Similarly, support for keyword arguments in the dict constructor was specifically added to ease the case where your keys were single words:
# {'spam': 1, 'eggs': 2} dict(spam=1, eggs=2)
Don't underestimate the annoyance factor of having to write out things by hand when the compiler could do it for you. Analogy: we have list displays to make it easy to construct a list:
mylist = [2, 7, -1]
but that's strictly unnecessary, since we could construct it like this:
mylist = list() mylist.append(2) mylist.append(7) mylist.append(-1)
If you think I'm being fascious about the list example, you've probably never used standard Pascal, which had arrays but no syntax to initialise them except via a sequence of assignments. That wasn't too bad if you could put the assignments in a loop, but was painful if the initial entries were strings or floats.
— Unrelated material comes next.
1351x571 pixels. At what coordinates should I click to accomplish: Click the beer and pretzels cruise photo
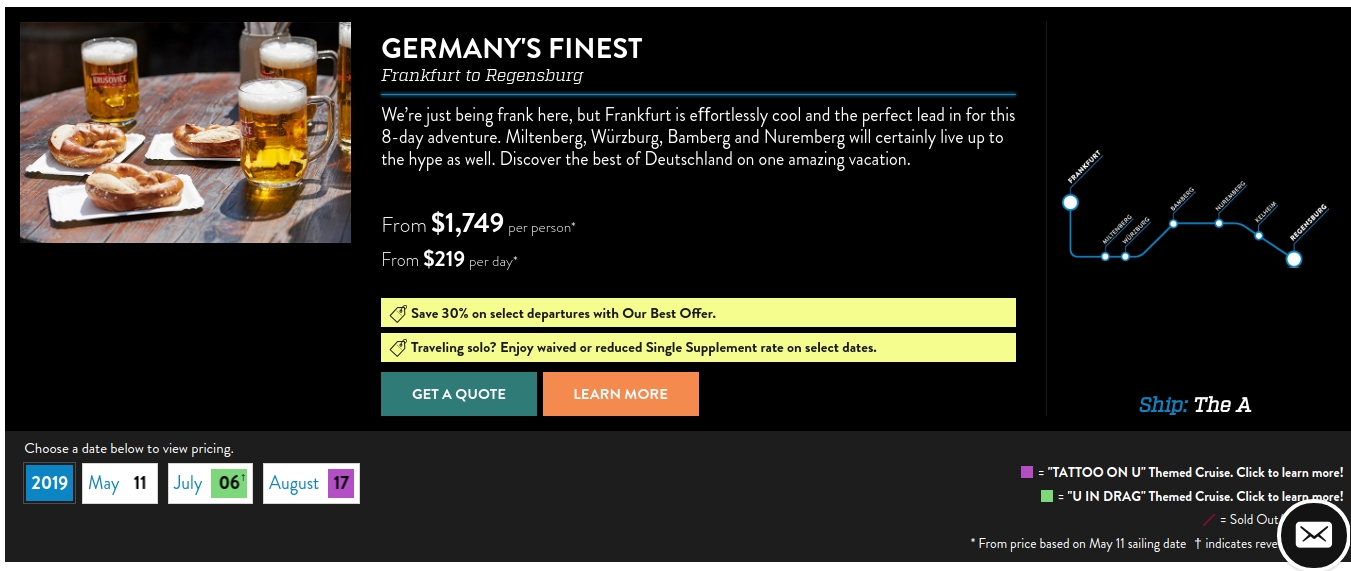pos(185,132)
Yes, I understand that Python has syntactic sugar. But any new syntactic sugar necessarily has an uphill battle due people having to learn it, books and classes having to be updated, linters updated, new pep8 guidelines written, etc. We already have a way to split strings. So the question is why we need this in addition to what we already have, especially considering it is so radically different than anything else in Python. If the primary use-case is docstrings, then this is something everyone will have to learn very early on, it wouldn't be something people could just ignore if they didn't want to use it like, say, the @ matrix multiplication operator. So everyone would have to learn a completely new way of building lists, tuples, and sets that only applies to a particular combination of strings and whitespace.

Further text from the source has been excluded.